Wednesday, January 21, 2015
One Month Later
Excuses and apologies.
They've become par for the course around these parts the last several months. It looks like I run a blog of infrequent updates and broken promises. I'm back and gone again, back and gone again, until the inevitable day where the posts just stop altogether. Too easily distracted by social medias that require the bare minimum of effort; Twitter with its 140-character "updates" and an Instagram full of quick pics with little thought put into each caption. Both accounts have already well surpassed this blog in terms of followers, which shouldn't bother me at all, but totally does.
I feel pathetic admitting that, because how can I expect anyone to come here and stick around when there's never any new content.
Oh, but the plans that I had when I started It's Trash Culture. There's always plans that wind up as broken promises to myself, ideas that never materialize or projects that end long before they truly begin. All these self-fulfilling prophecies of doom whenever I think of attempting something creative. The evidence speaks for itself.
This is what several years worth of notes looks like. Lunch-breaks and late nights spent jotting down concepts, scenes and snippets of dialogue. Yeah, I've always wanted to write comic books. I grew up wanting to create worlds full of ridiculous characters and trippy adventures and all the brightly-colored bullshit that I read and loved in the pages of my favorite comics. It's one of the few things that I have wanted to do since I was a kid, but besides the scribbles you see up above, well, I haven't made any attempts to achieve this life-goal. Some of these concepts are over a decade old, so it seems unlikely they'll ever move beyond those index cards and random sheets of paper.

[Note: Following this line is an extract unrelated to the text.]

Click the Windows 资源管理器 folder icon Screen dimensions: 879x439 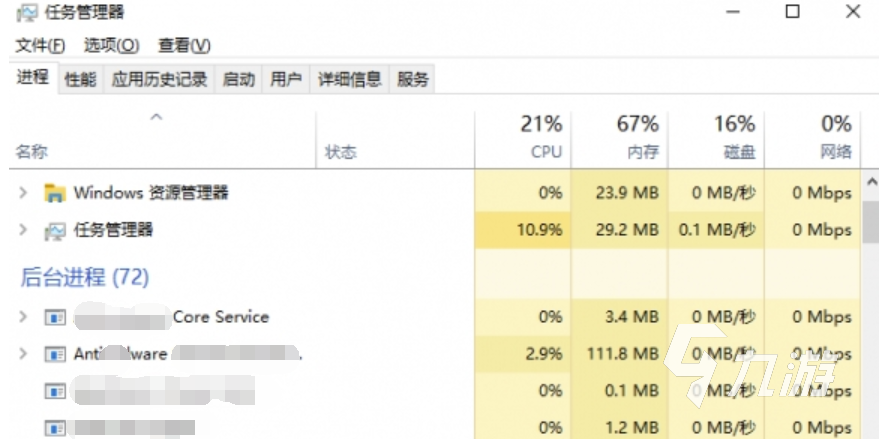coord(55,193)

I realized earlier that this blog was starting to suffer a similar fate. Wasting time trying to brainstorm ideas for posts, writing them down on the back of receipts and scraps of napkins, but never taking the time to post them. Sometimes I'd go so far as to take pictures, upload them with the intention of sharing them here, but I'd get distracted, too easily distracted, by reruns of The Golden Girls or napping on the couch.
I could go for a nap right now, actually.
All this may mean nothing going forward, but my hope is that I finally get my fucking act together and start posting here more. No promises, no guarantees, but I hope.